The 2011 AT&T Cotton Bowl Classic was the 75th edition of the annual post-season college football bowl game that was part of the 2010–11 bowl season of the 2010 NCAA Division I FBS football season. The game featured the LSU Tigers of the Southeastern Conference who defeated the Texas A&M Aggies of the Big 12 Conference by a score of 41–24. The game was scheduled for January 7, 2011 at 7:27 p.m. CST and was held at Cowboys Stadium in Arlington, Texas. This was the second time it was held in Cowboys Stadium after leaving its namesake venue. The game was broadcast by Fox.

==Teams==
The meeting between the Tigers and the Aggies was the 50th all-time between the teams, but the first since the 1995 season. It was the second time LSU and Texas A&M squared off in a bowl game, the first being the 1944 Orange Bowl.

===LSU===

It was the fifth Cotton Bowl Classic appearance for the Tigers and the first since the 2002 season. The Tigers are the conference statistics leader on pass defense (165.83 ypg).

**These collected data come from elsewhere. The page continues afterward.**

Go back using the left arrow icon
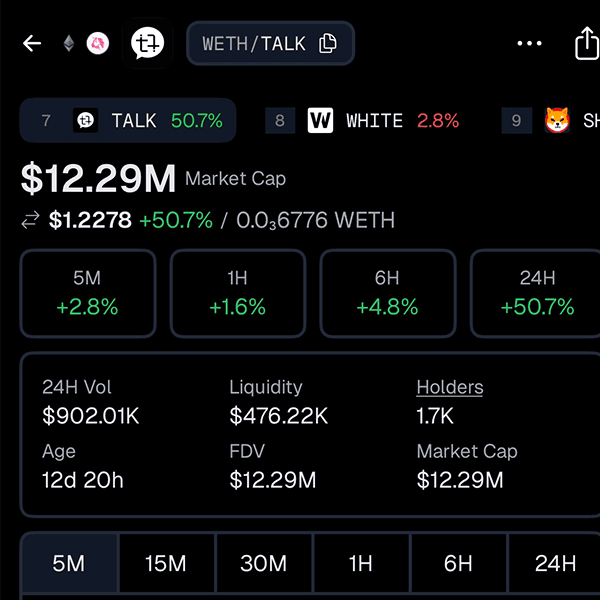The image size is (600, 600). 32,43
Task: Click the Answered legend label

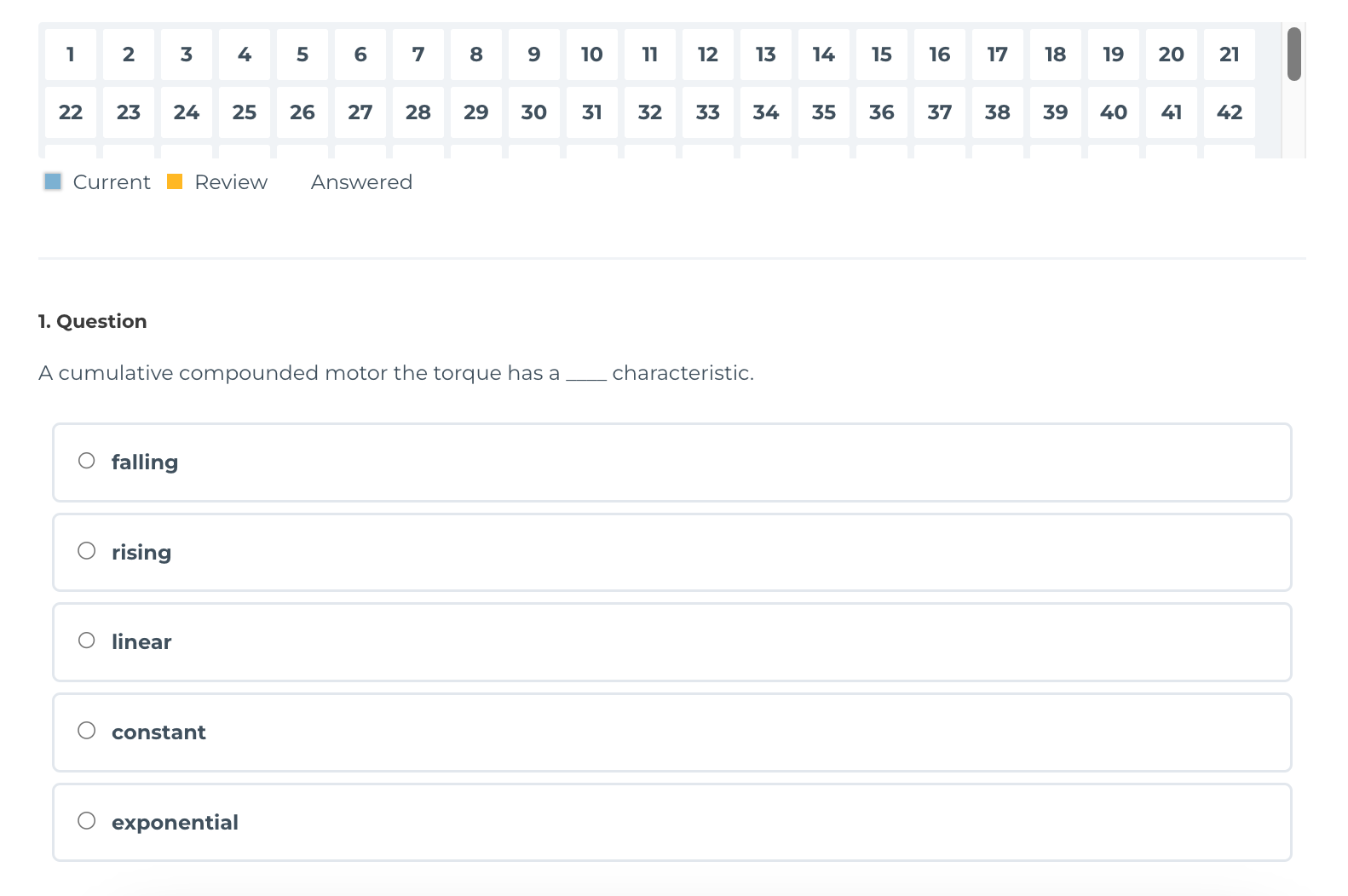Action: coord(361,182)
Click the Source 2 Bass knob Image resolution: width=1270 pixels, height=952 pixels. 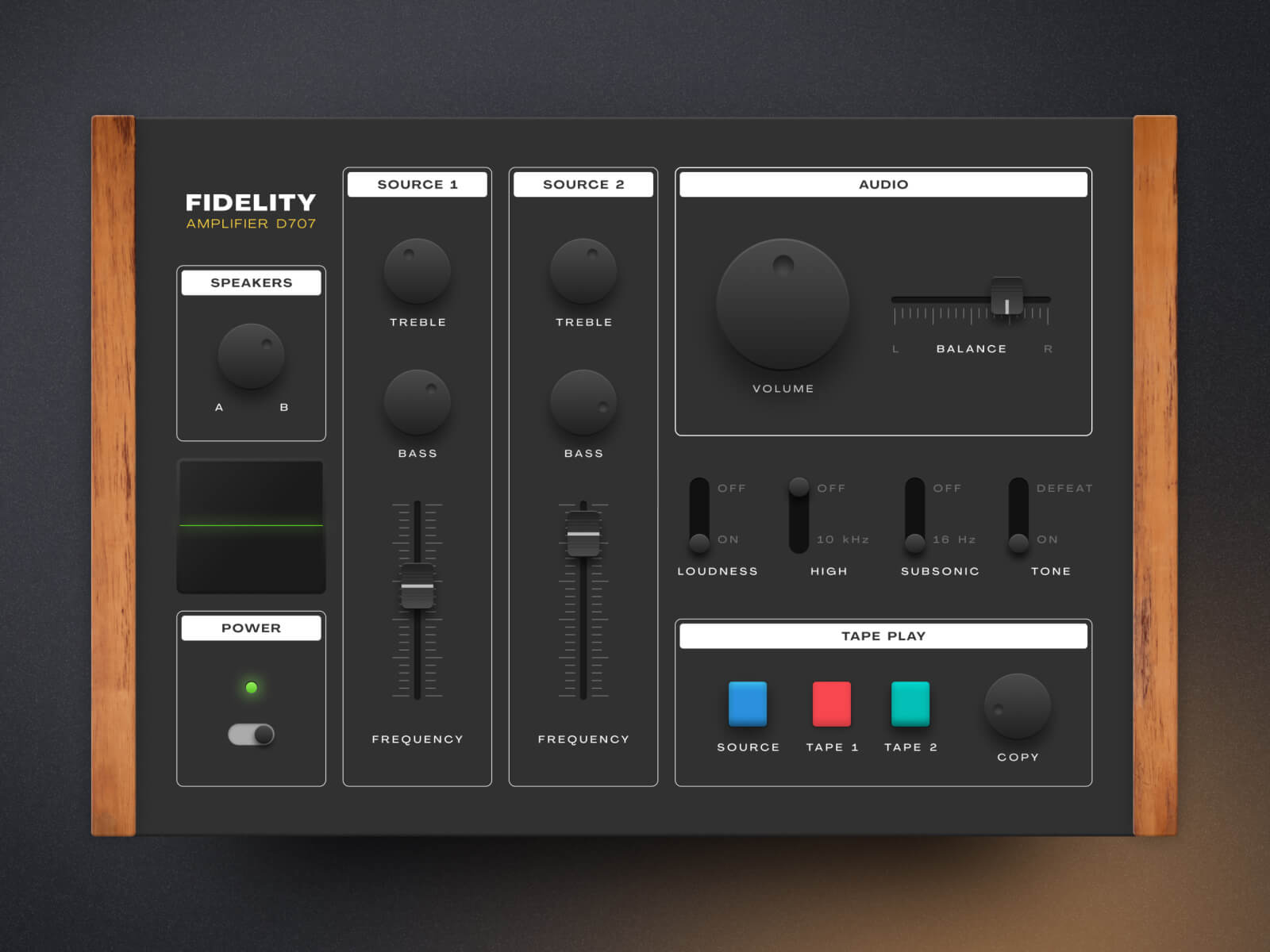(583, 402)
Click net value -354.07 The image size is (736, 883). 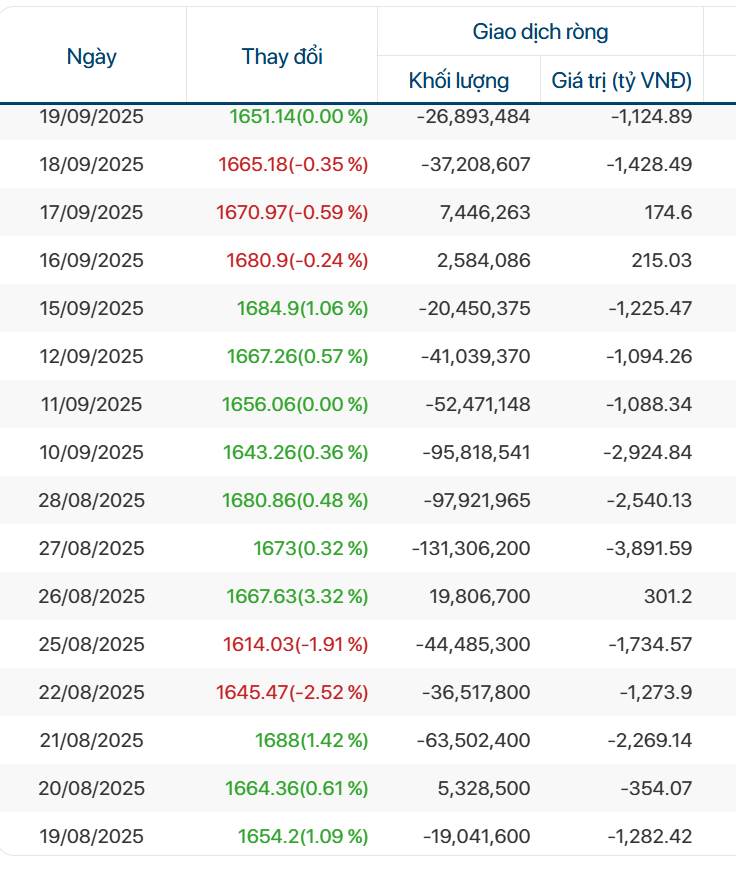655,789
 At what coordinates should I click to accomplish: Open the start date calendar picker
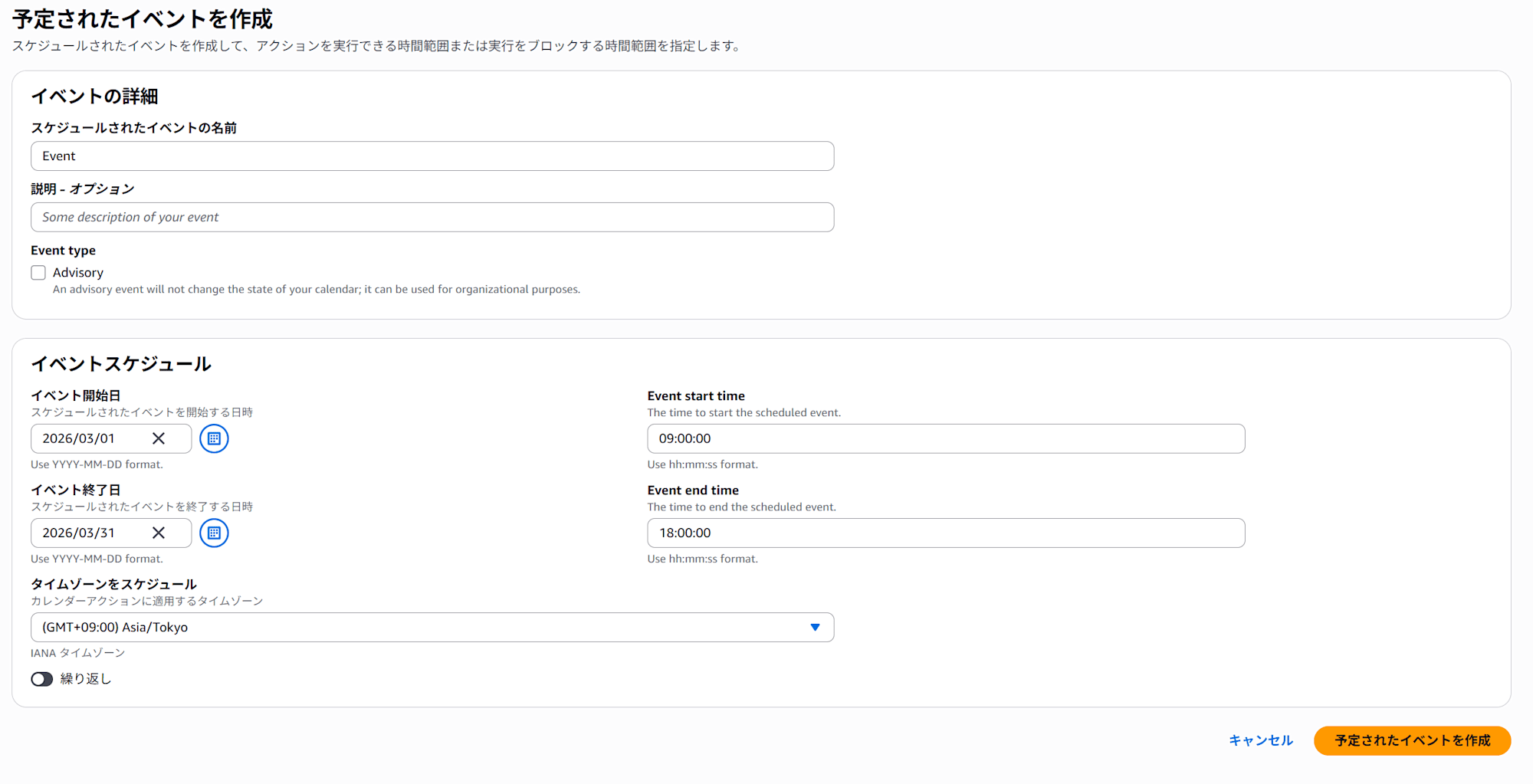click(x=214, y=438)

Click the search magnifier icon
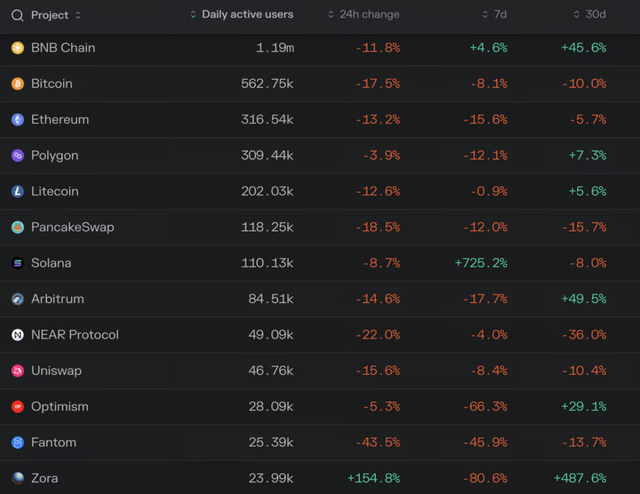17,15
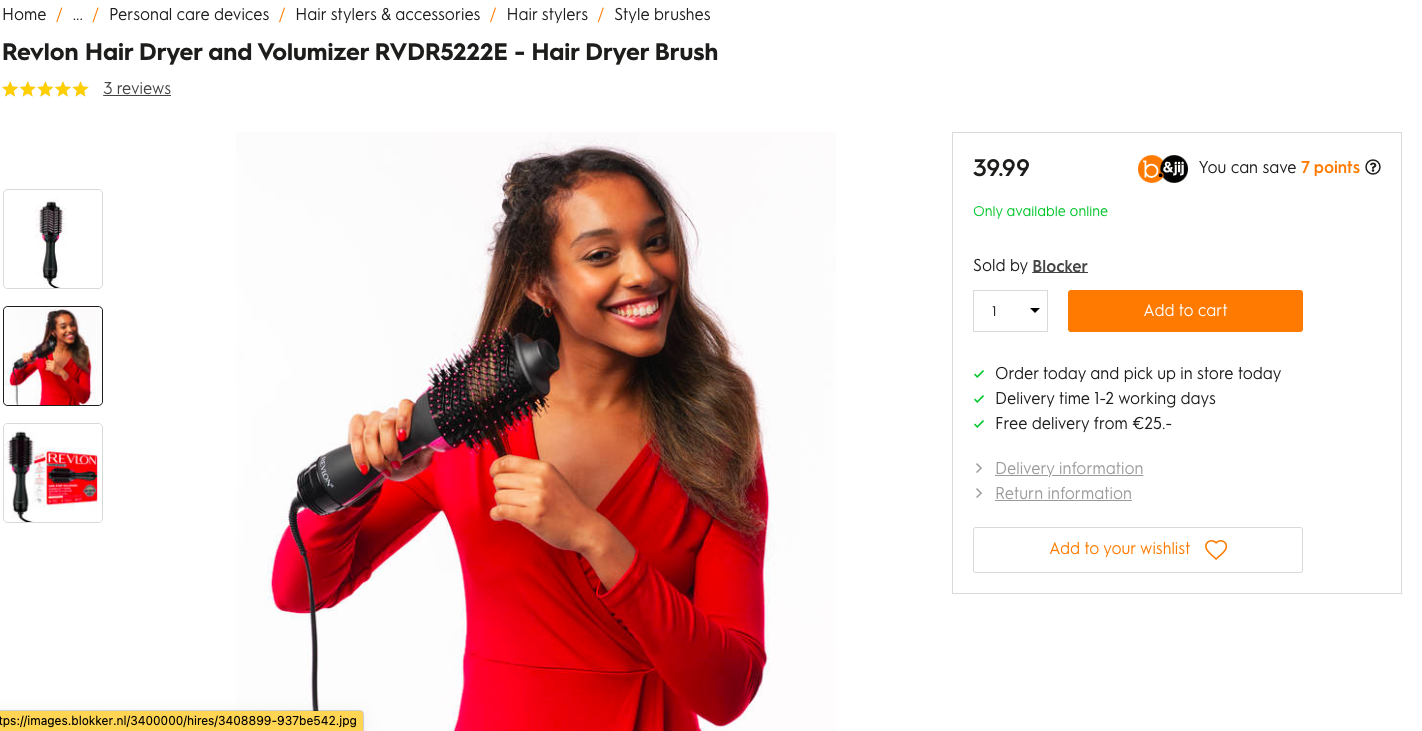This screenshot has width=1422, height=731.
Task: Open the Delivery information link
Action: pyautogui.click(x=1069, y=468)

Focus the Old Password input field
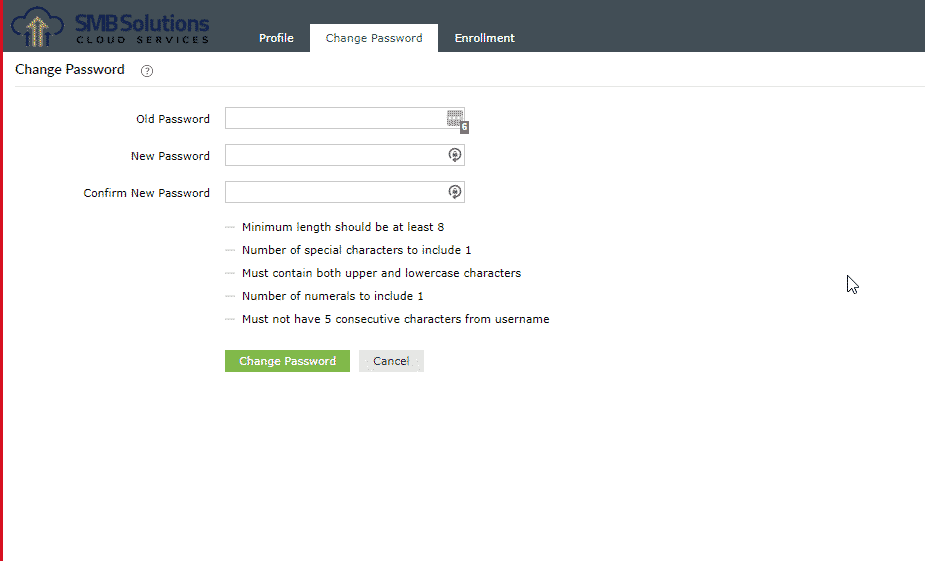coord(345,118)
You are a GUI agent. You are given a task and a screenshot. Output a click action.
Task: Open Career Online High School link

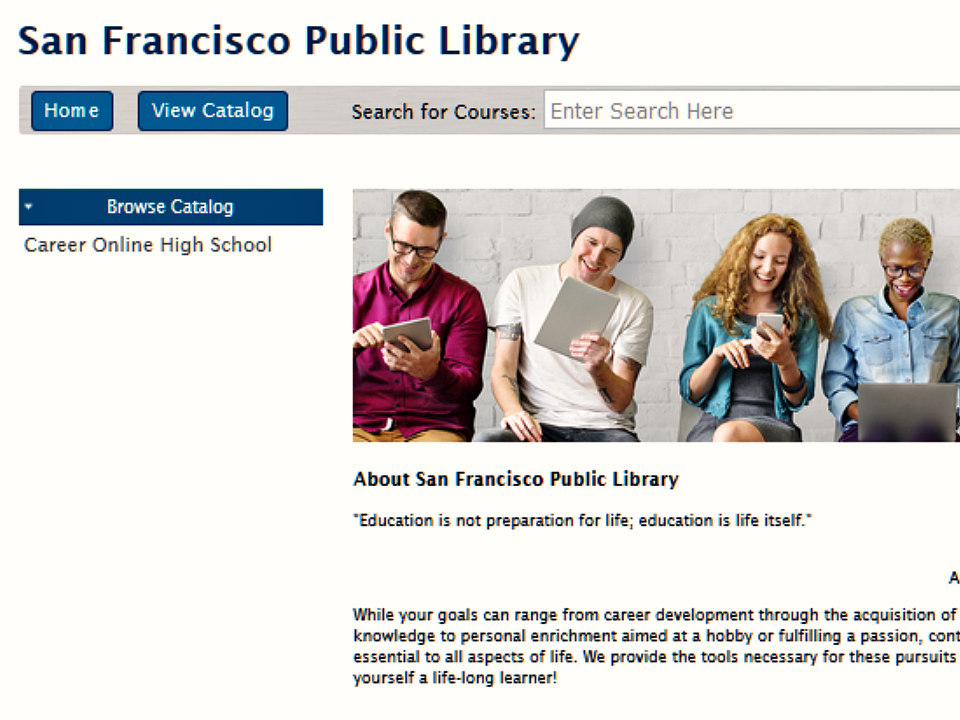(148, 245)
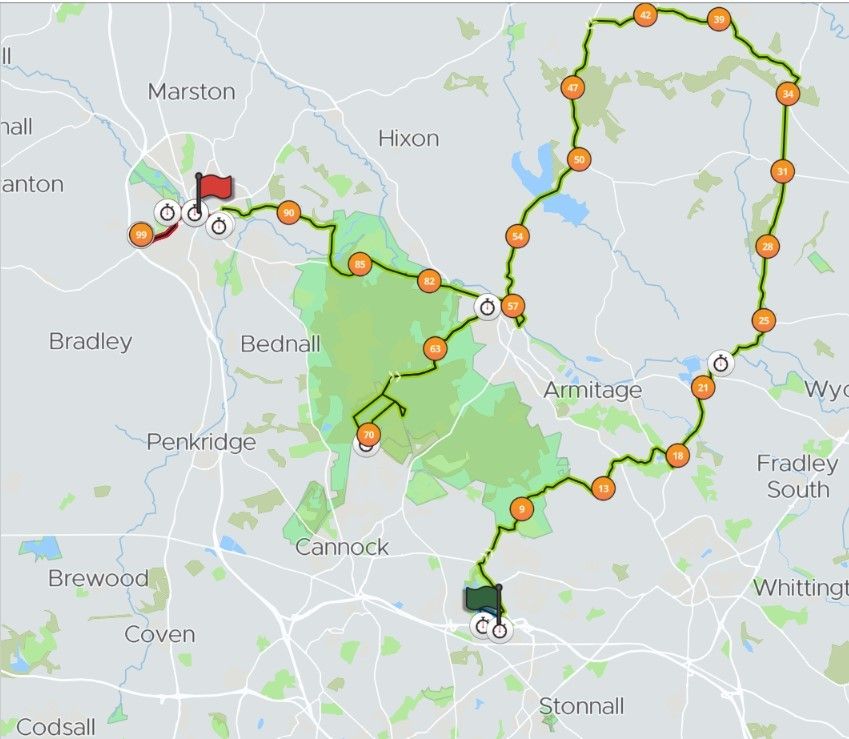Click orange distance marker 25

click(x=764, y=320)
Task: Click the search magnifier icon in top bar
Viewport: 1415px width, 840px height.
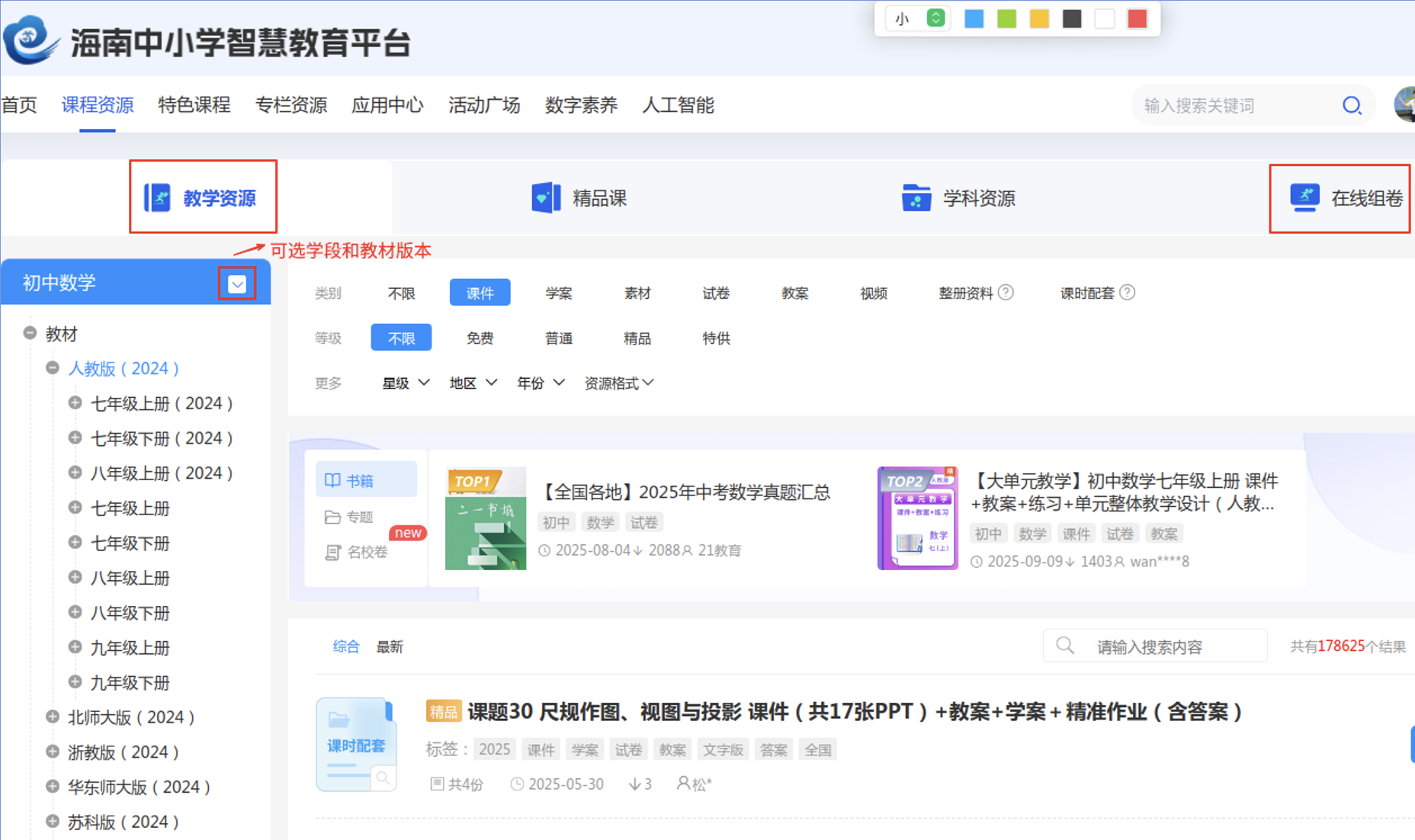Action: pos(1351,105)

They are rated second in pass efficiency defense (112.94 rating), kickoff returns (25.79 avg.), punt returns (13.50 avg.), scoring defense (17.75 ppg), and total defense (301.67 ypg). Senior Josh Jasper has kicked 31 of 32 point-after-touchdowns, and 26 of 31 field goals for a total of 109 points.

===Texas A&M===

Texas A&M finished the 2010 season 9–3 after starting the season 3–3 and winning their final 6 games. Led by 3rd year head coach Mike Sherman and 1st year defensive coordinator/assistant head coach Tim DeRuyter, the team finished the season by beating 2 top 10 teams, Oklahoma and Nebraska, as well as in state rivals Baylor and Texas. The Aggies finished their conference schedule in a 3-way tie with Oklahoma and Oklahoma State. Oklahoma won the tiebreaker by having a higher BCS Ranking and eventually beat Nebraska in the Big 12 Championship.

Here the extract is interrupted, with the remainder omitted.